Curiosità: Il Ponte sul mare più lungo al mondo

Nel 2018 è stato inaugurato ad Hong Kong il ponte sul mare più lungo al mondo, lungo ben 55 km.
Questa imponente opera d’architettura iniziata nel 2009, collega Hong Kong, Macao e la Cina ed include una sezione sommersa che attraversa le acque dell’estuario del Fiume delle Perle. Fra proteste degli ambientalisti, incidenti mortali sul lavoro e quant’altro, la realizzazione del ponte è stata per anni al centro di controversie, ma di certo non si può negare che si tratti di una delle opere ingegneristiche più grandi della storia recente.

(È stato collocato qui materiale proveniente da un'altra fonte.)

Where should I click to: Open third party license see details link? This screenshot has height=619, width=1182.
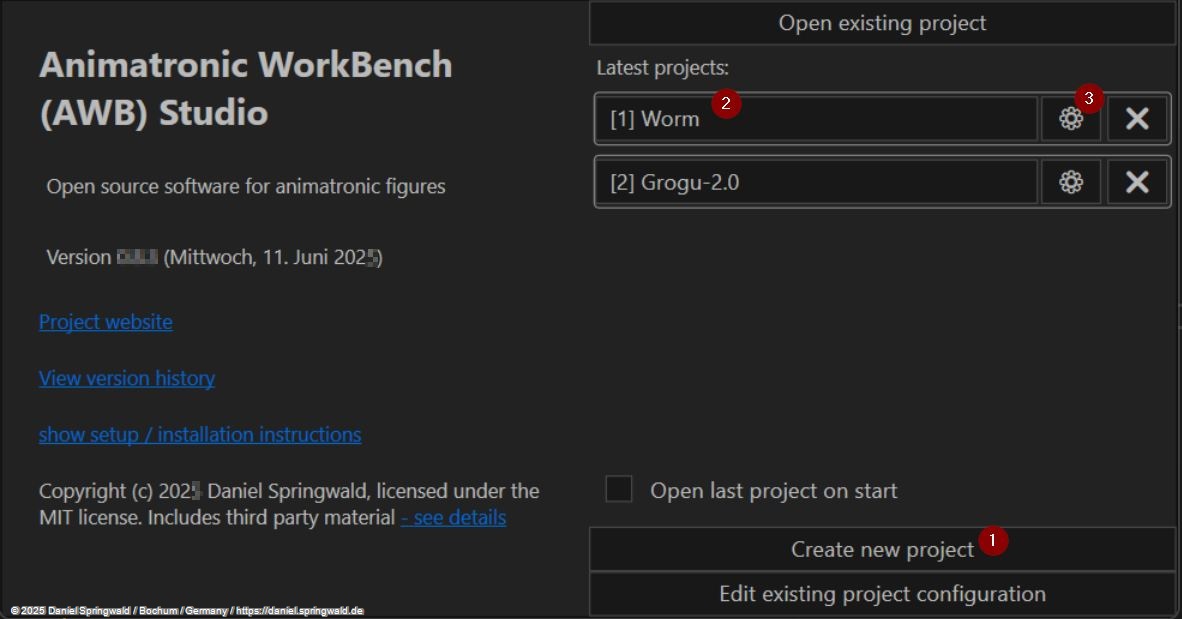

Si sta già lavorando per l’alta velocità

Sia in Sicilia sia in Calabria sono già aperti molti cantieri per la costruzione dei collegamenti, stradali e ferroviari, al ponte sullo Stretto. Ponti, gallerie, rotatorie: si è già messa in moto un’immensa macchina che sta dando occupazione alle regioni del sud e si tratta di occupazione qualificata: si stanno assumendo ingegneri, tecnici, esperti nei vari settori interessati. Non solo, sono state aperte, addirittura, varie scuole per la formazione professionale di alt livello in Sicilia e in Calabria.

Gli imprenditori italiani, come i profeti, non hanno molta fortuna in patria, così i più capaci sono spesso costretti ad emigrare. Speriamo che questa volta la conclusione sia diversa. In quanto al meridione, da sempre penalizzato in quanto a infrastrutture rispetto al nord, sembra soffrire parecchio della sindrome di Stoccolma.

Per finire, speriamo che l’opera finalmente si faccia, che sia costruita bene e che i messinesi non debbano soffrire troppo a causa dei lavori.